Mon père ce pédagogue

J’ai toujours été maladroit, et peu manuel comme mec. De tout gamin et même aujourd’hui, je suis un lamentable bricoleur, et très peu habile de mes dix doigts (enfin… bon, oui… ça dépend de ce que j’en fais). Je faisais tomber plein de trucs, je cassais beaucoup, je renversais à foison, je me pétais la gueule en vélo, je m’écorchais les genoux, je m’éclatais sur le trottoir juste en alignant un pas après l’autre. Evidemment, pour ne rien arranger, mais je suppose que c’est le travers de tous les parents, on ne manquait jamais de souligner ces défaillances avec hilarité dans toute la famille. Un phénomène qui m’a tôt conforté dans l’intériorisation, et dans une vie introspective où je me suis révélé un peu plus maître de mes « actes ». Moins je bougeais, moins je risquais de faire des conneries, et de me faire remarquer.
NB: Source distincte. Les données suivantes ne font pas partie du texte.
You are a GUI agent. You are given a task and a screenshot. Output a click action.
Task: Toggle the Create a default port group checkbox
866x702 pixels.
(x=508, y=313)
Malgré tout, j’avais bien progressé depuis tout môme. Mais seul mon père a compris un jour que je ne fonctionnais pas comme tout le monde, pas comme mon frère, et qu’il suffisait d’un déclic pour faire des miracles. Mon père a toujours été le scientifique de la maison, mais aussi le féru de culture dans tous les domaines. Très tôt, il nous parlait de politique, de géographie, d’histoire, de phénomènes chimiques ou physiques… Ma mère était plus littéraire, et surtout plus encline à nous rosser lorsque nous déconnions. Mon pôpa, en tant qu’enfant plus ou moins maltraité je suppose, n’a jamais pu lever la main sur nous ou même nous menacer. C’était simplement au-dessus de ses forces. Ainsi lorsque ma môman finissait par clamer : « Malek, dis-leur quelque chose !! ». Il nous regardait avec un air sévère, mais quelques secondes plus tard, sa moue devenait rictus, puis sourire, puis franchement éclat de rire. On se retenait quelques secondes avec mon frangin, mais on finissait par rigoler comme des baleines. Et ma môman cédait aussi à l’hilarité générale, non sans geindre sur ce mauvais exemple qui ferait certainement de nous des mafieux ou des trafiquants de drogue (« et ce sera ta faute !!! » ajoutait-elle à l’adresse de pôpa).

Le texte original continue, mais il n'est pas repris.